START EXERCISE INPUTS
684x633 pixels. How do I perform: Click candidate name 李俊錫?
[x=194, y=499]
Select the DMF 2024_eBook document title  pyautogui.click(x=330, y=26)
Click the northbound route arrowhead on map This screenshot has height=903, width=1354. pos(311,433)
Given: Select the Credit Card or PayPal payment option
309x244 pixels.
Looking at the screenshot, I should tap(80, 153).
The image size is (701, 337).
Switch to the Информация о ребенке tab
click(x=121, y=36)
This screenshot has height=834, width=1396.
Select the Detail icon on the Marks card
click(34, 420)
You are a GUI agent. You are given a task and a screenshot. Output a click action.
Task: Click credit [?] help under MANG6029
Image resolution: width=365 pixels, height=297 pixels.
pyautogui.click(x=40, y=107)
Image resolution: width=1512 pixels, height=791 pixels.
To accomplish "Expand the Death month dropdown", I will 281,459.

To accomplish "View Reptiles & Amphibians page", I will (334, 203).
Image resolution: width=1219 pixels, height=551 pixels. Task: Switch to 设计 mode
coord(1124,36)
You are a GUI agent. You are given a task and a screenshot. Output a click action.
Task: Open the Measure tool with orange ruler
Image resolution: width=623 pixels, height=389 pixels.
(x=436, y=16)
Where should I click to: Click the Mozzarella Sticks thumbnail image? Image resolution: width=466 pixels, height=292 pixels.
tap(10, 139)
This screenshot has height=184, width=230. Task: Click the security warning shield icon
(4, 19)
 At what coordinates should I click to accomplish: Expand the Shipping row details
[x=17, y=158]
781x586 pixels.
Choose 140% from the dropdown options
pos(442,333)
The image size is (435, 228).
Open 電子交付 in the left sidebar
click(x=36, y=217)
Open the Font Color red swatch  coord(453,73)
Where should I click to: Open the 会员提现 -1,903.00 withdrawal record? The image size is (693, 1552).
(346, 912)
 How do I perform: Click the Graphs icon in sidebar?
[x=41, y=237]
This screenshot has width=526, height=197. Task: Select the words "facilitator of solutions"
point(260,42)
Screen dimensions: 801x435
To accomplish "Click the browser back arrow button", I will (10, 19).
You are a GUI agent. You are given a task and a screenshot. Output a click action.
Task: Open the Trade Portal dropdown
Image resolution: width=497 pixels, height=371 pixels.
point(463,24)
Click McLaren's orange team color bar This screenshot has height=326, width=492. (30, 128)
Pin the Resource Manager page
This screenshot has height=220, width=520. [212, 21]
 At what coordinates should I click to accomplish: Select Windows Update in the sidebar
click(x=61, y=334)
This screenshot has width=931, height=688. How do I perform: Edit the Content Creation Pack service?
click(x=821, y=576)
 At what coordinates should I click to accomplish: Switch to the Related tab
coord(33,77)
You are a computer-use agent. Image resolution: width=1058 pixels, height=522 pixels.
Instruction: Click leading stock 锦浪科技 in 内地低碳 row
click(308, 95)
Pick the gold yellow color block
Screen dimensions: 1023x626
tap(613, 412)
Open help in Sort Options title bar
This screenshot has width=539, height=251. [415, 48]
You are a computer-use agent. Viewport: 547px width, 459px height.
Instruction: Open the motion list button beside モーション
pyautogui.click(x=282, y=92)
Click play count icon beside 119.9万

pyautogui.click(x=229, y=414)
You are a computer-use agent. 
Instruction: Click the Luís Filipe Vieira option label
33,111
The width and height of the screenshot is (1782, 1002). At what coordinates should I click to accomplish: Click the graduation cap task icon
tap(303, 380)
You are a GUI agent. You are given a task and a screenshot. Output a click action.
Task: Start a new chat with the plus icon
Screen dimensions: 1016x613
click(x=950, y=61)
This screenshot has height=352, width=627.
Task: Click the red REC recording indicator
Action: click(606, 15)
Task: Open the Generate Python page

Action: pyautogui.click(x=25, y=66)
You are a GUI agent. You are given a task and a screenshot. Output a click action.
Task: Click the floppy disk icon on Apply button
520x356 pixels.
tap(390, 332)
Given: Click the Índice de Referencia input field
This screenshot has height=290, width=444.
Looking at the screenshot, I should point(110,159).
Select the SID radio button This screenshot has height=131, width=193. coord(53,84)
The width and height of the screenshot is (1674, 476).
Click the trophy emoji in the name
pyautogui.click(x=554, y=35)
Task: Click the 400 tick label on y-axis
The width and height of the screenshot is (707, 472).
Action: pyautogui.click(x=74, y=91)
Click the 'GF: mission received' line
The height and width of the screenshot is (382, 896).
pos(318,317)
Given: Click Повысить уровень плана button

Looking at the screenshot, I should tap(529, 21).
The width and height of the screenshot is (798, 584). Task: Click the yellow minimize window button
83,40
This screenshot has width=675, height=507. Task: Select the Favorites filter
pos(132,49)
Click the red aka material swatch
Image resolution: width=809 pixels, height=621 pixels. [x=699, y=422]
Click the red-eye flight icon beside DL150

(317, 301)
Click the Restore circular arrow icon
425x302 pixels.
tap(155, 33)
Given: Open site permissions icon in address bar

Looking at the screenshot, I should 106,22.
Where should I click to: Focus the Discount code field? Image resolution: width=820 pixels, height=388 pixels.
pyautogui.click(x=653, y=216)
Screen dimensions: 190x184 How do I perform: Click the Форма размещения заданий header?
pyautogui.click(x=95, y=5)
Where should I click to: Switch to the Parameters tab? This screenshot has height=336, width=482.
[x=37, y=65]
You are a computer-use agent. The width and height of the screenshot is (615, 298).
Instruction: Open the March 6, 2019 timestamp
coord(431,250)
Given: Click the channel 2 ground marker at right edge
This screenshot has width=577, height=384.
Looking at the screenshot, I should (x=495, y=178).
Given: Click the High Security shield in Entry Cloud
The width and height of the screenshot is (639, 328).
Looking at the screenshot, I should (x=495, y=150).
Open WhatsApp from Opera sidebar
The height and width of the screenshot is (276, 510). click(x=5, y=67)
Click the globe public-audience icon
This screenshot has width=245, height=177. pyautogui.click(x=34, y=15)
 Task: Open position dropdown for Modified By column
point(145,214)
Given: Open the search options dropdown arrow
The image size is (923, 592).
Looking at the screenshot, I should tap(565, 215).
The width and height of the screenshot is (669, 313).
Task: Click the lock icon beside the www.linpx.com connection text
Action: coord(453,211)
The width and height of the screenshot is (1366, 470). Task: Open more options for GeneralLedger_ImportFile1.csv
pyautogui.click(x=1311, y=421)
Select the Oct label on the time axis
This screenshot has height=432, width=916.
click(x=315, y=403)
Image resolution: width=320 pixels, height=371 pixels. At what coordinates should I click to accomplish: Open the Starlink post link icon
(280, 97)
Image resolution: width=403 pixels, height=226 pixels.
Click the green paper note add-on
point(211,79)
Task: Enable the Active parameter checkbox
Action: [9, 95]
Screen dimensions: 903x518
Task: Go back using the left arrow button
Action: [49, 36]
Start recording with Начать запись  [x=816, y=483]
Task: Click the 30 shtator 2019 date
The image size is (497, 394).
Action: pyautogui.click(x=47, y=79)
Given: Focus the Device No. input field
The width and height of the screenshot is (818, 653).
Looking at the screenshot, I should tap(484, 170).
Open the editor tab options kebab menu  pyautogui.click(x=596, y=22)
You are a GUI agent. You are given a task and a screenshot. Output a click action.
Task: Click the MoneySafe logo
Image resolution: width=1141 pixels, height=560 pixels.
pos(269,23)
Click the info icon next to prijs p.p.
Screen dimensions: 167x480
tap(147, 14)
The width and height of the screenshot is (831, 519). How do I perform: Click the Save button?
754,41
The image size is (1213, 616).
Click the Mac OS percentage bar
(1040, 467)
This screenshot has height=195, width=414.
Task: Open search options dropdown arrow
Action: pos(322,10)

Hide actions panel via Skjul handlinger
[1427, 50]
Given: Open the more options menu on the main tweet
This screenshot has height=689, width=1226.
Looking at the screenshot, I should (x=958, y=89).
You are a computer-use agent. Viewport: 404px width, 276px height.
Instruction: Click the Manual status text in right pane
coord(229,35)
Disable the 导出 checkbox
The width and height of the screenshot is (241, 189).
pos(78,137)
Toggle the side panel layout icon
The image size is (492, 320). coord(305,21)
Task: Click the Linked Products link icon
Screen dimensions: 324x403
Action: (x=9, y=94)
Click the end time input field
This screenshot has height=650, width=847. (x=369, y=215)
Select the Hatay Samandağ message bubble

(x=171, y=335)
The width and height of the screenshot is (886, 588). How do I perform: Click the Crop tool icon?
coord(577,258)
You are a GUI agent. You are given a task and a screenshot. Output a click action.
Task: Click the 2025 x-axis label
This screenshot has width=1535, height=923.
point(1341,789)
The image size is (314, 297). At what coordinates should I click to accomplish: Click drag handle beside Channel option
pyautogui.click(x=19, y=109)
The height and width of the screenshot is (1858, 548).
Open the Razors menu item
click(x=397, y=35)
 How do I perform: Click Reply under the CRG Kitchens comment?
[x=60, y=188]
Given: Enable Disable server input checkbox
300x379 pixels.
END EXERCISE INPUTS
## EXERCISE GOAL
A verbatim transcription is needed of the lines above, starting at the line with "You are a computer-use agent. Image" and ending at the line with "You are a computer-use agent. Viewport: 547px", both included, and of nothing else.

## SOLUTION TO THIS PROBLEM
You are a computer-use agent. Image resolution: width=1058 pixels, height=522 pixels.
Instruction: Click leading stock 锦浪科技 in 内地低碳 row
click(308, 95)
Pick the gold yellow color block
Screen dimensions: 1023x626
tap(613, 412)
Open help in Sort Options title bar
This screenshot has width=539, height=251. [415, 48]
You are a computer-use agent. Viewport: 547px width, 459px height.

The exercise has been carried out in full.